Ecclesiasticus was written originally in Hebrew in the second century BCE and was translated into Greek by the author's grandson.  It is a deuterocanonical work, that is, it is accepted in the Roman Catholic canon but it remains noncanonical for Jews and Protestants. The Book of Sirach, Ecclesiasticus, appears in the Hebrew Scriptures (a preferred term for Old Testament) and is in the genre of Wisdom Literature.  It is a collection of moral teachings based in partriarchy and the dualism of Greek thought, that is a separation of mind and body that appeals to a hierarchy of being.  Here it's helpful to think of the etymology of the word hierarchy, which in its purest sense means assuring co-operation through all its parts.   

I love the opportunity to tease it out the purest and widest meanings in our inherited language for a feminist interpretation, an  important work of our time in ecclesial circles.  Ecclesiasticus, means – literally -  Book of the Church.  And so, we can ask ourselves, who is left out of that Church book – then and now?   And why?  And we can say with courage and conviction – that's why we're here, with a prophetic vision of an all inclusive church that correctly identifies all of us.

So, let's go on to the Gospel today with its pressing demands that are most baffling on the surface --->  that of including nature in expectations of  fig trees to bloom out of season in time for breakfast and commanding mountains to jump into the sea.  What really are we given here, other than the injunction to expect miracles outside the laws of nature?  

Along with these questions, I like to think of the writings that may have been recorded as early as  the Gospel of Mark, which is the earliest of the canonicaal Gospels, as you know.  What was the wider witness of those people who were left out of the Canon?   One of those witnessing groups, most likely in modern day Turkey, left us a Coptic language manuscript  called  The Acts of Paul and Thecla.  It was practically unknown until its publication in 1906.  Now here's a clear example of erasing women from the scene and attempting to leave us out of the “church book.”


Thecla, a young woman who counter-culturally claims her own autonomy -  refusing a marriage that was threatening to be oppressive, receives Paul's witness, and subsequently acts independently to heal and perform miracles.
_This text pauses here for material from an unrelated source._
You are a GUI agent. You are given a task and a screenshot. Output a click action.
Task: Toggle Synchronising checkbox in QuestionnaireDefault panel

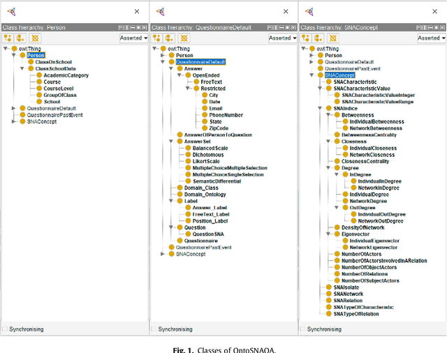pyautogui.click(x=154, y=329)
She baptizes herself.  We're told she miraculously survives a pyre in which she was bound for her execution by fire.  She faces wild beasts, and,  bound to the lioness, who licks her feet, again foils her would-be executioners. With very little life expectancy in her society, Thecla lives on to old age, despite her standing up to government authorities and overcoming Paul's negligence as an ally and mentor.  
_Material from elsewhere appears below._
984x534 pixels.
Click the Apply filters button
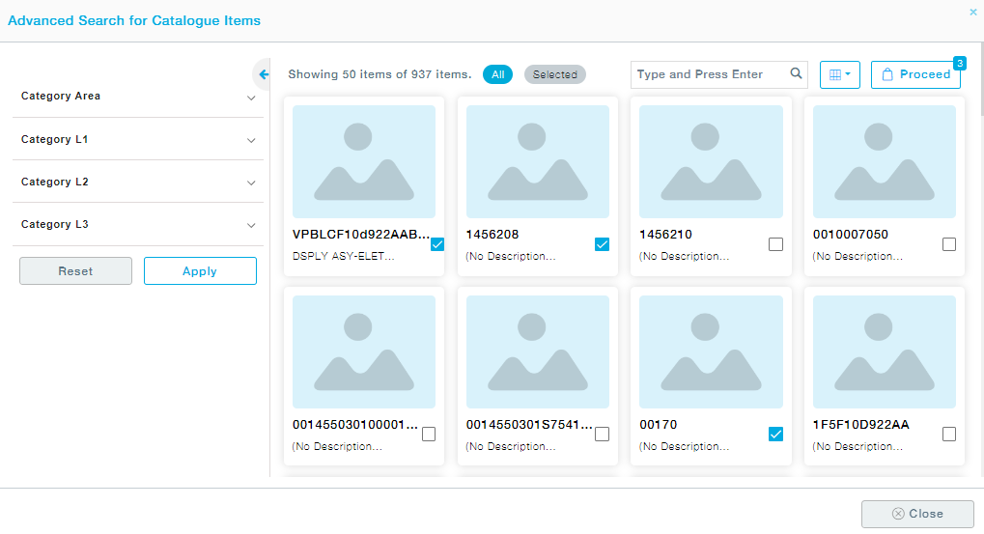click(x=200, y=271)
We're brought to a rich interpretation of these fantastic stories as we approach them non literally as beacons to truth.  That we can in deed expect that we will be fed as we release (“forgive”) others to mutually include them in Earth's harvest.  That we can be present to one another even through time and space.  That our problems can shift from mountains to streams flowing when we're opened to grace.  And that we'll survive and flourish even when we feel surrounded by the wildest of beasts.  
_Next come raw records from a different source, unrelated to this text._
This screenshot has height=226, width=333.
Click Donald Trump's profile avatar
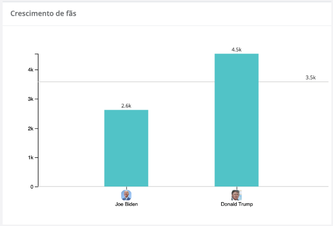pyautogui.click(x=237, y=195)
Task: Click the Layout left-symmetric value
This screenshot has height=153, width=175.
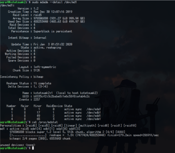Action: click(x=45, y=67)
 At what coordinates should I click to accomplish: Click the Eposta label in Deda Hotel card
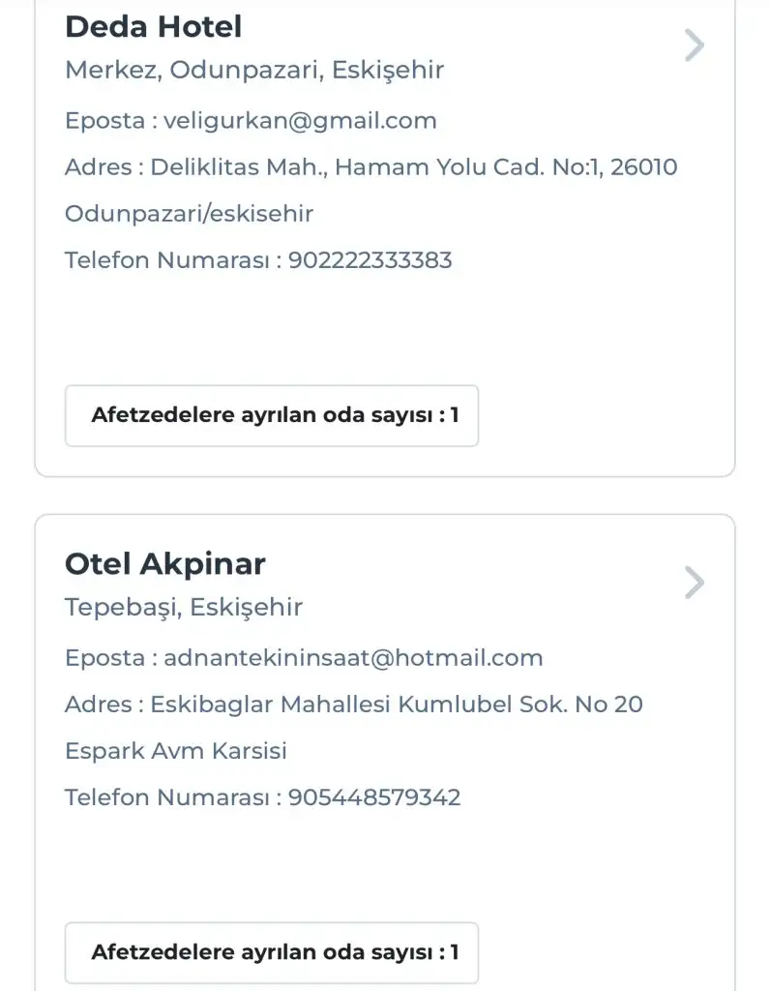click(104, 121)
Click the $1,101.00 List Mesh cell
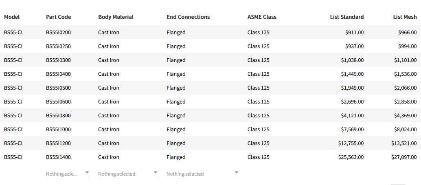This screenshot has width=421, height=185. [x=405, y=60]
For reflection & homily sharing

How are you aware of your ancestors?  What are the times in your life that you received their help from beyond?

What is your reaction to Thecla's story?

How does Jesus' curse of the fig tree affect you?

How is Thecla a Christ figure?

Readings and Homily 

Readings: Sirach 44: 1, 2, 4, 8, 11; Psalm composed with words by Linda Hogan,; Mark 11: 12-26

Readings for Eucharistic Liturgy ~ Friday June 2, 2023

House Church in San Francisco

Friday of the Eighth Week in Ordinary Time

                                A Reading from the Book of Sirach {44: 1, 2, 4, 8, 11}

 Now we will praise our great heroes and heroines, the ancestors of our people from times long past.  Our God gave them greatness of honor, they too reflected to greatness of God in ancient times. Some led the people through their wisdom … teaching … from their wealth of understanding.  Some left behind them renown, and their stories are told to this day.  They passed down their treasures to their descendants, their inheritance to future generations.  Their progeny will last for all time and respect for their names will never die.  Their bodies are at peace [and] their names will continue forever.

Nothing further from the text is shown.